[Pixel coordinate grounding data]
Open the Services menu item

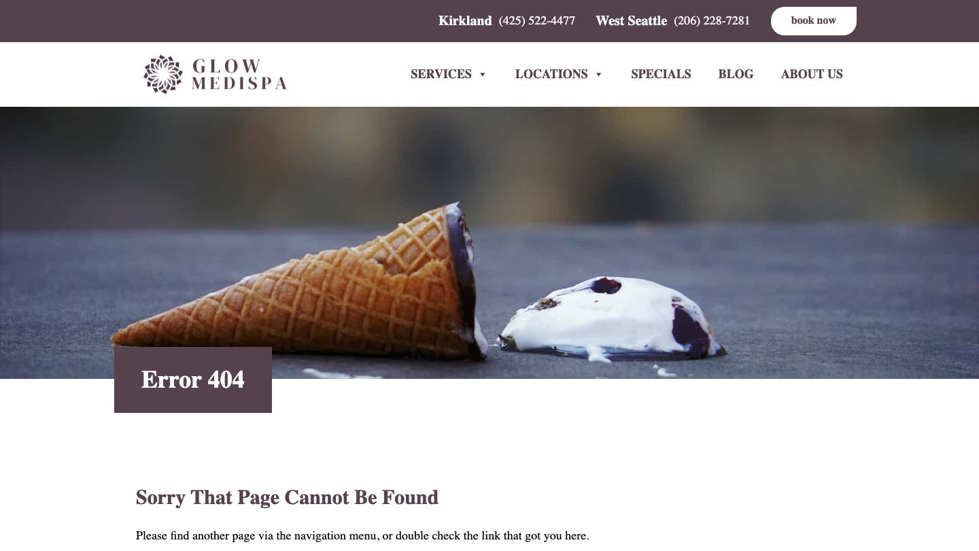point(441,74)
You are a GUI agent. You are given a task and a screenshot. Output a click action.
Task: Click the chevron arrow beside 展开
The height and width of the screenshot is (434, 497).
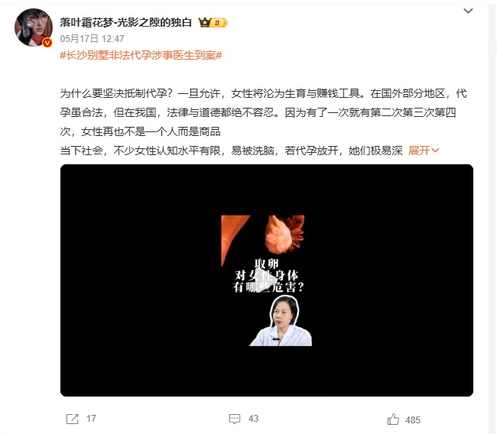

**Assigned task**
Write out the data exactly, and exclude every picture it holds.

**Response area**
Open the Services menu item

point(441,74)
You are a GUI agent. You are given a task and a screenshot. Output a click action.
Task: Click the chevron arrow beside 展开
The height and width of the screenshot is (434, 497).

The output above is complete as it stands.